Sampling of dermal Interstitial Fluid (dISF)

Project description
Ascilion was founded in 2012 with a mission to solve the problem of sampling dermal interstitial fluid in a timely and pain-free way. A team of engineers with a thorough understanding of MEMS technology and microfluidics took on the challenge of solving what turned out to be a very complex problem. Founded on the premise of radically improving healthcare, the team set out to develop hollow microneedles that can sample dermal interstitial fluid in a pain-free and easy to use way. After almost 10 years of development, the company is entering into numerous clinical trials with the aim of characterizing both the system and dISF itself. Dermal interstitial fluid, as opposed to the bloodstream, is not under positive pressure. The fluid isn't easy to sample. All parts of a system intended for sampling of dermal interstitial fluid need to be highly optimized and work in conjunction for an efficient sampling process. Ascilion has spent over a decade refining every part of the system from the needle chip to the instrument controlling the process via the method for how the parts fit together with maintained sterility.

Hollow microneedles
Microneedles made from monocrystalline silicon are at the core of Ascilion's dISF sampling solution. Multiple hollow microneedles, fabricated to form a precisely engineered pattern, are combined with a capillary system that enables robust sampling and collection of the fluid. With a needle length of less than 0.5 mm, the sampling process is truly minimally invasive. All needles are connected using an integrated capillary system that drives the fluid towards a collection reservoir. The capillaries are manufactured for optimal fluidic properties by a combination of deep reactive ion etching of silicon and anodic bonding of glass utilizing state of the art MEMS processing.

The PELSA system
The PELSA system consists of a sampling tool, a monitoring system, and a PC-controlled vacuum unit. Sampling is controlled from the PC through pre-defined sequences and on-screen visual monitoring of the process. The sampling tool consists of a sterile and single-use needle unit that docks into a holder. Together with a visual inspection system, an easy-to-use tool is formed intended for vacuum aided sampling of dermal interstitial fluid. The tool can either be demounted for direct access to the sampled fluid using a pipette or a storage capillary for collection of the fluid after sampling. The system, with Ascilion's fifth generation hollow microneedles chip at the core and a wealth of pre-clinical test data, is well positioned to enter clinical studies both in Europe and the US.
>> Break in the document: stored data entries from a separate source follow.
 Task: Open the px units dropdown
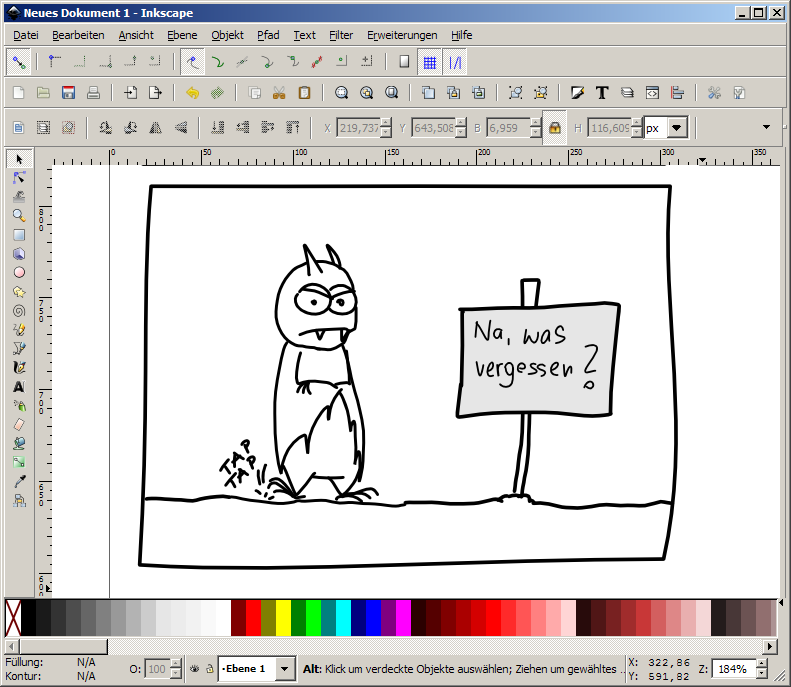tap(677, 128)
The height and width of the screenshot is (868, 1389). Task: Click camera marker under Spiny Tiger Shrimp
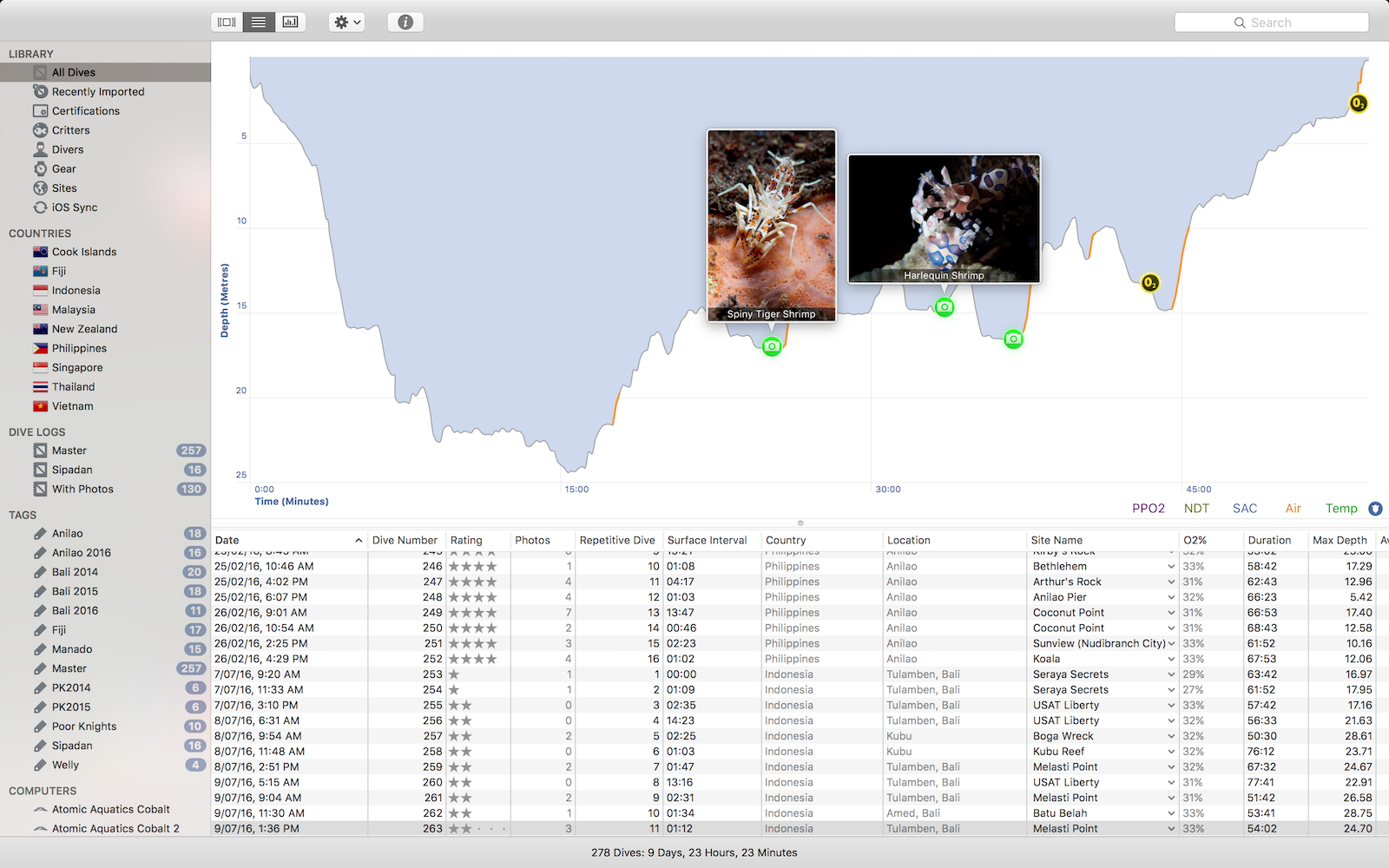(772, 347)
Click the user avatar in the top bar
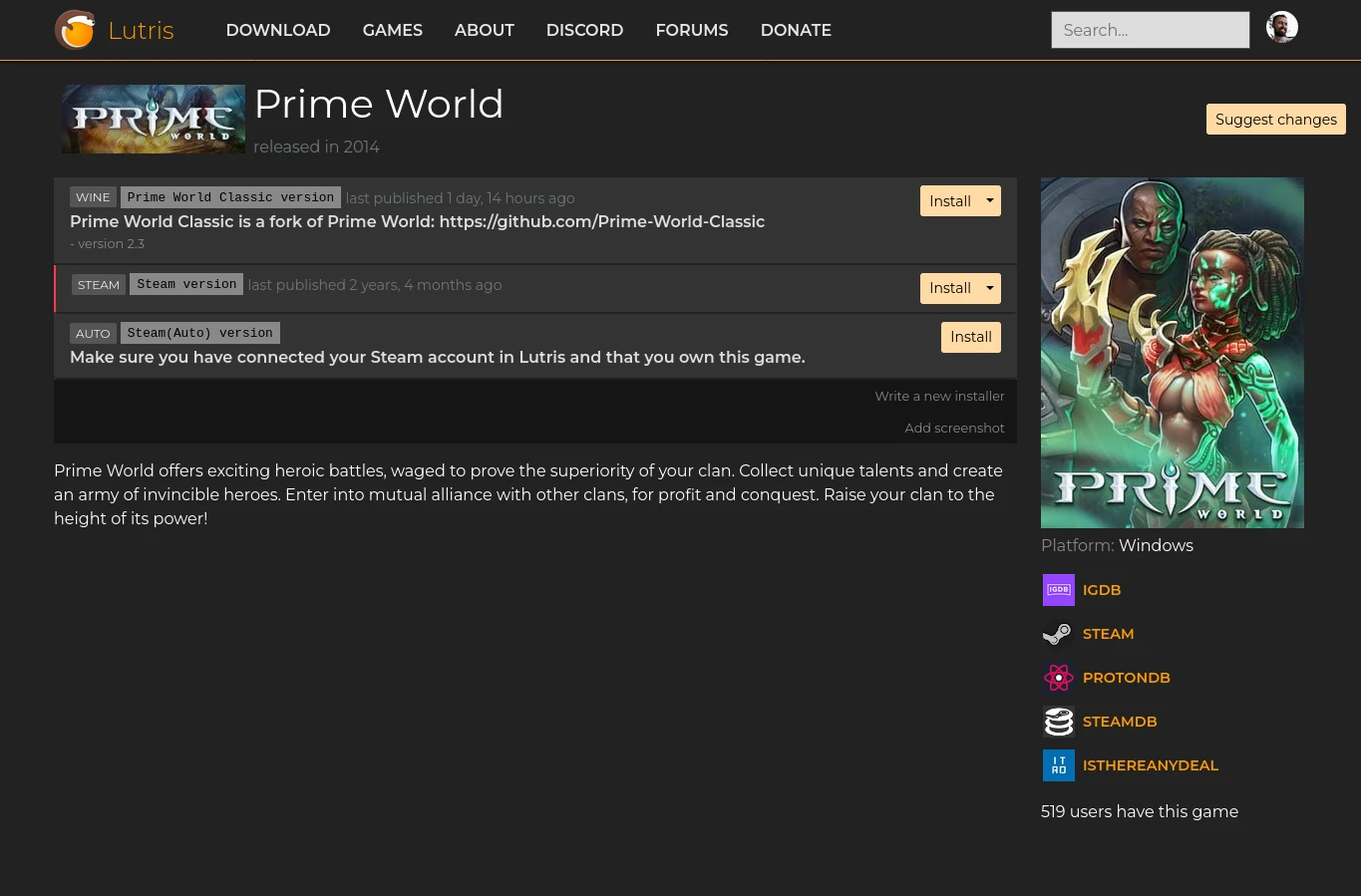The image size is (1361, 896). (x=1282, y=27)

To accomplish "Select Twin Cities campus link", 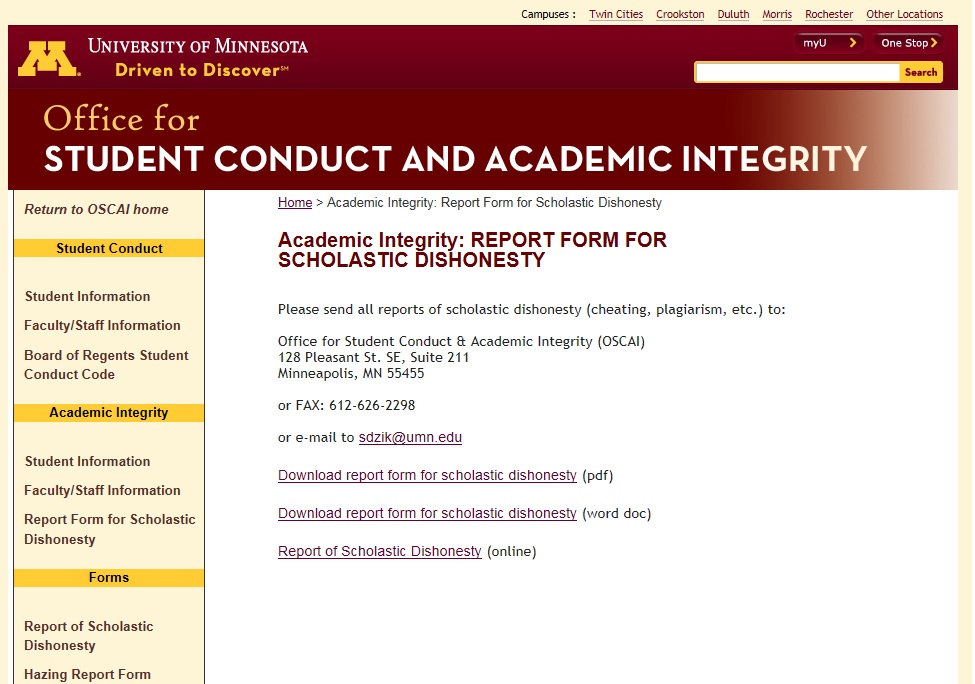I will [x=615, y=14].
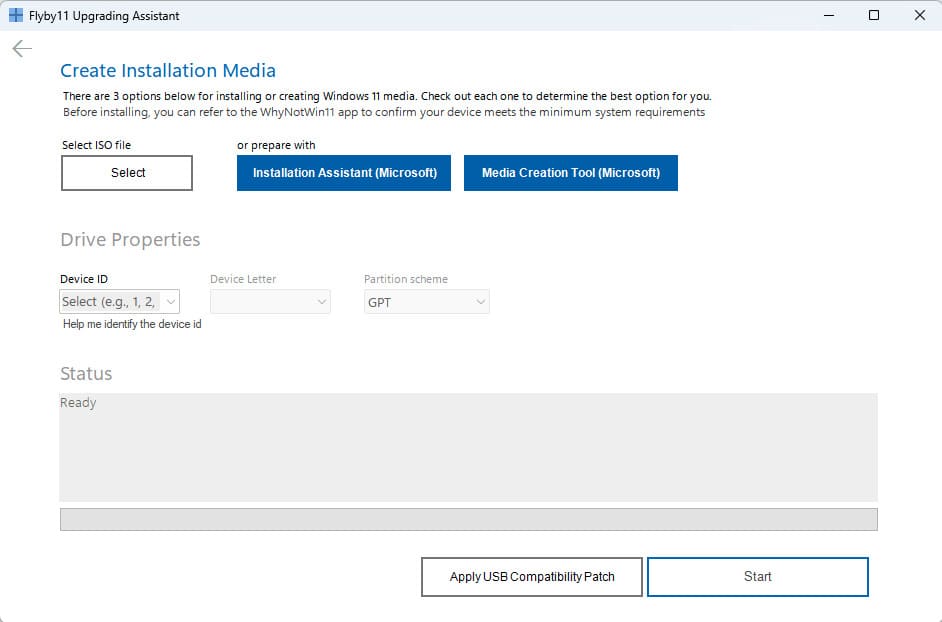Maximize the Flyby11 window
Screen dimensions: 942x622
click(x=874, y=16)
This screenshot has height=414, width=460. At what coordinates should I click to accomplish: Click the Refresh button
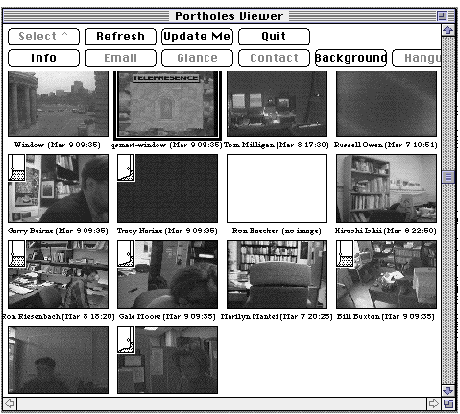(121, 36)
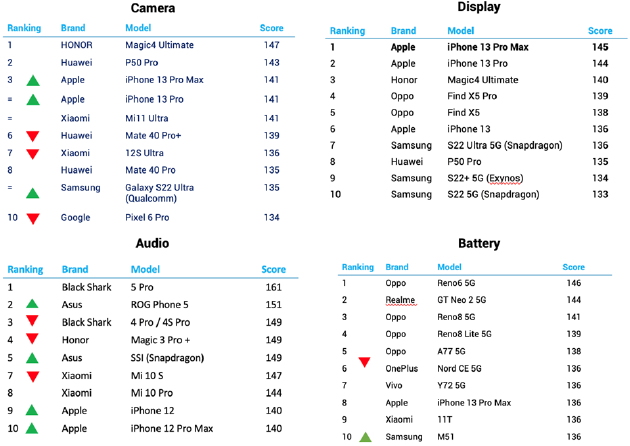The height and width of the screenshot is (446, 630).
Task: Click red arrow beside OnePlus Nord CE 5G
Action: (x=364, y=364)
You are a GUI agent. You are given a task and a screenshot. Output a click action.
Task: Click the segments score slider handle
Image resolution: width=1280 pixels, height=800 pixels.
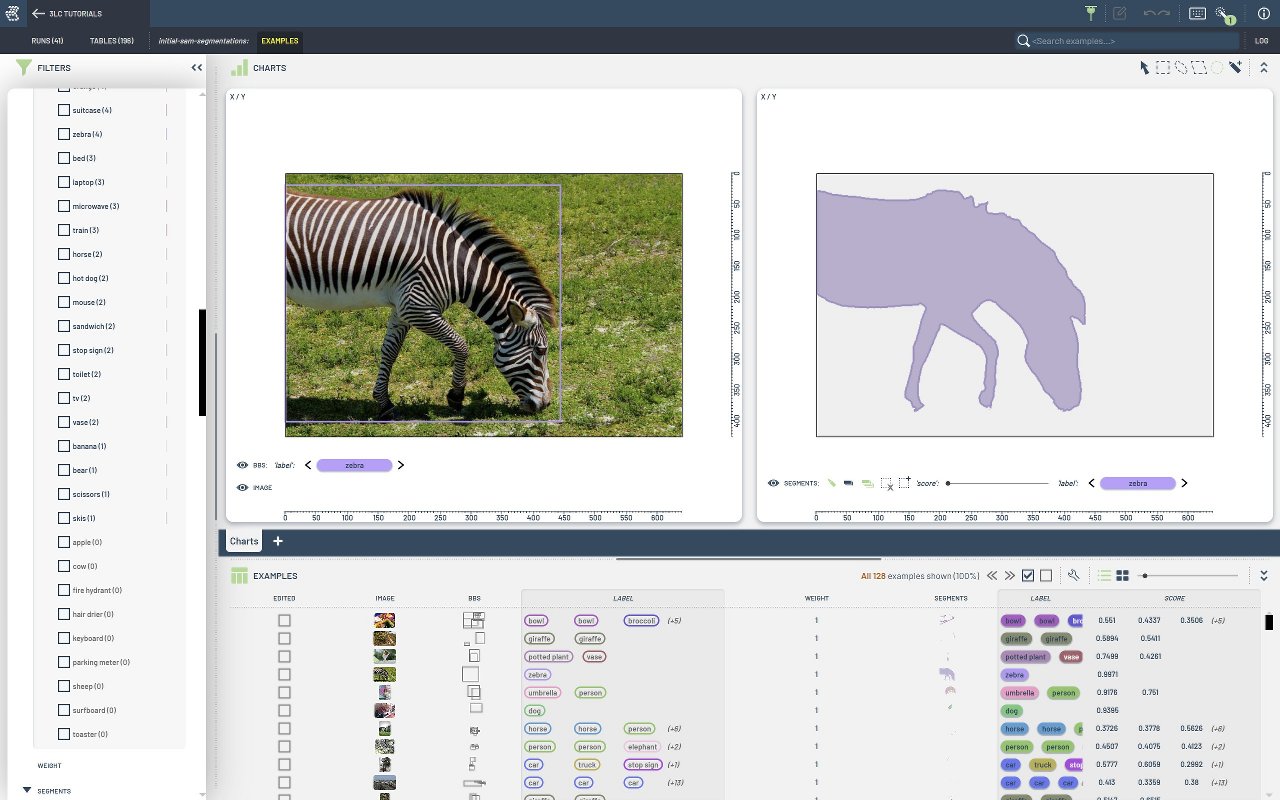(x=948, y=483)
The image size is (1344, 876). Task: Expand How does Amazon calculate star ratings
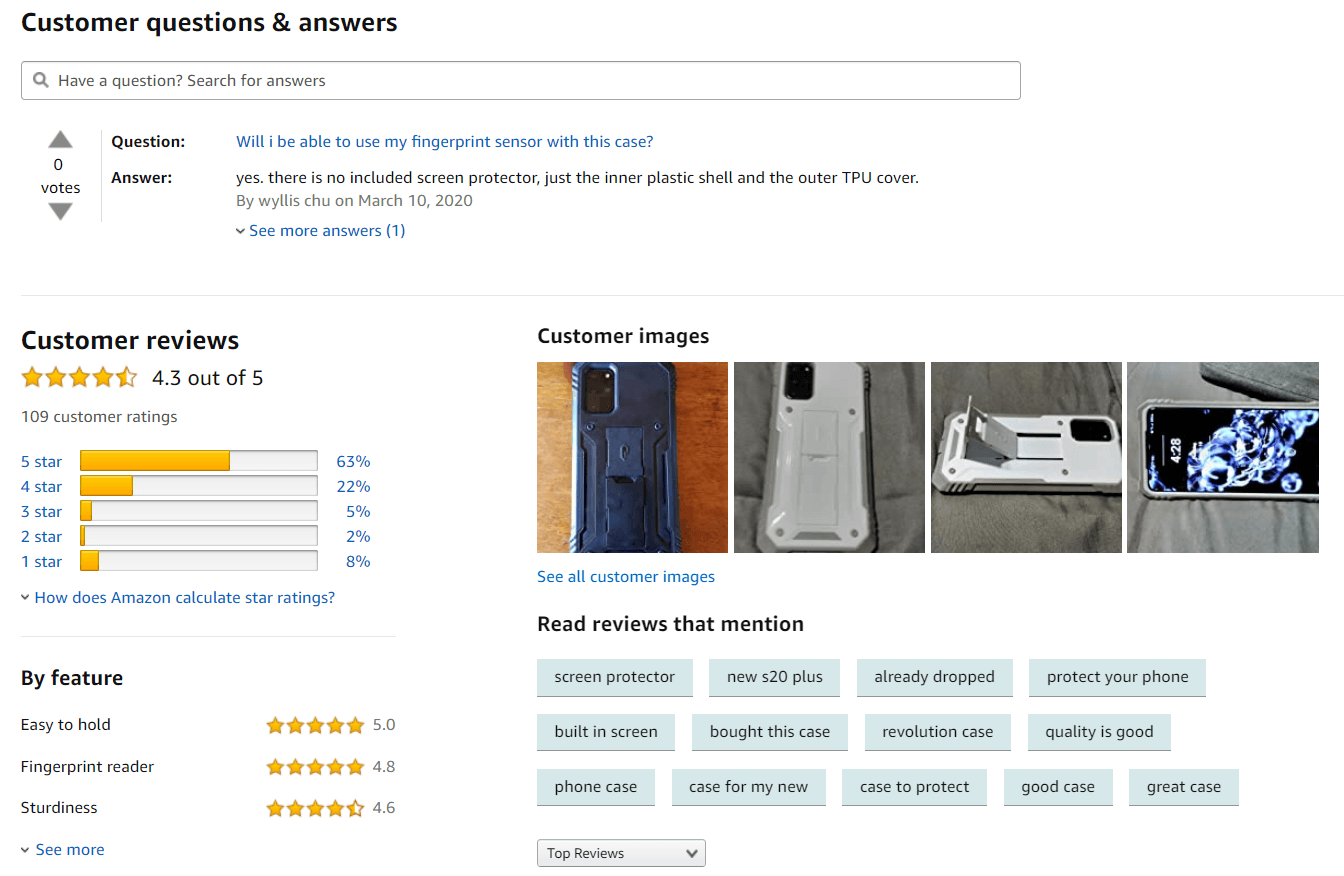click(183, 596)
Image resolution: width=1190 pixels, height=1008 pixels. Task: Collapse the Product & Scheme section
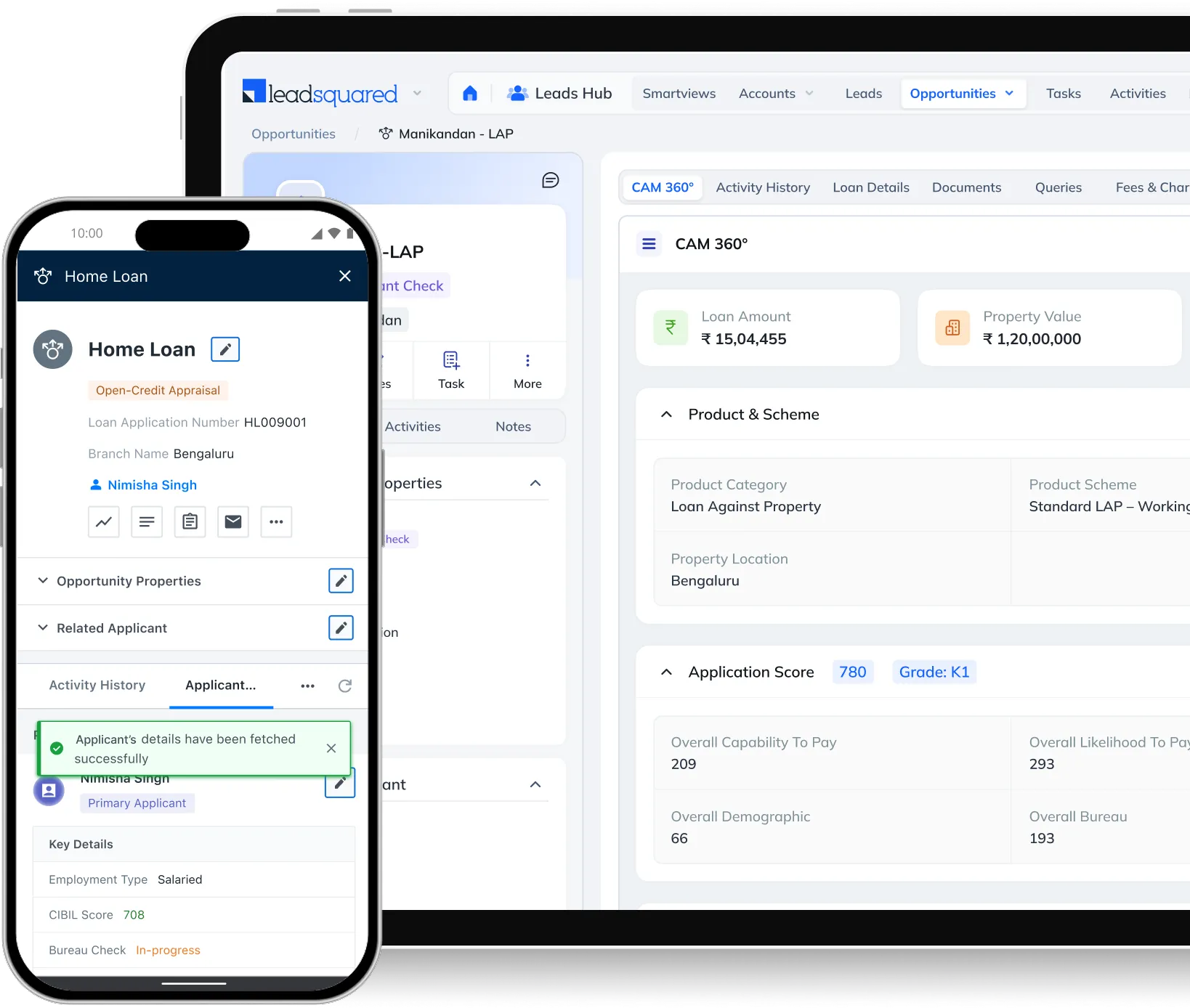tap(666, 414)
Contributions to the project

• Led the development of PELSA from prototype to a market-ready medical device
• Led the method development for optimal usage of PELSA
• Design, fabrication and inspection of MEMS components
• Designed and implemented test setups for various components, including mechanical and optical
• Developed software using SQL, C#, C++, and Python for lab equipment, data acquisition, and analysis
• Created the main GUI for PELSA, enabling user-friendly device control and data visualization
• Designed and built a fully automated optical inspection tool for quality assurance
• Programmed a 4-axis stage system and implemented real-time image analysis
• Conducted and designed experiments in microfluidics and biology
• Managed incoming inspection of silicon wafers using SEM and LOM
• Designed and manufactured customized tools for wafer inspection
• Contributed to project management, product design, and documentation
• Assisted with regulatory compliance work for medical devices
• Provided customer support and training for the PELSA system

This role provided me with invaluable experience in medical device development, from initial concept to market-ready product. On the hardware side, I significantly expanded my skills in designing and building complex systems. I gained hands-on experience with various sensors, actuators, and microcontrollers, learning to integrate them into cohesive, functional units. My proficiency in PCB design and prototyping grew substantially, as did my understanding of MEMS design and processing. I became adept at designing and implementing robust test setups for validating hardware components, enhancing my problem-solving skills in real-world engineering challenges.

My expertise in CAD (Solidworks) deepened, allowing me to design intricate parts for both prototyping and production. I gained practical knowledge in 3D printing and plastic injection molding, understanding the nuances of designing for manufacturability. In the realm of microfluidics, I learned to design and fabricate complex microfluidic chips, gaining insights into fluid dynamics at the microscale.

On the software front, I significantly expanded my programming skills, teaching myself advanced development techniques across multiple languages. I learned to create intuitive GUIs and robust backend systems, integrating hardware controls with user-friendly interfaces. My experience in data acquisition, analysis, and visualization grew substantially, enabling me to extract meaningful insights from complex datasets.

Working in a startup environment taught me the importance of versatility, quick problem-solving, and taking on multiple responsibilities. I learned to navigate the complexities of regulatory compliance in the medical device industry, gaining valuable insights into quality assurance and documentation processes. This experience also honed my project management skills and taught me how to effectively communicate technical concepts to diverse audiences, from fellow engineers to customers.

Overall, this role not only enhanced my technical abilities across both hardware and software domains but also developed my capacity to thrive in a fast-paced, innovative environment where adaptability and continuous learning are key. It provided me with a comprehensive understanding of the entire product development lifecycle in the medical device industry.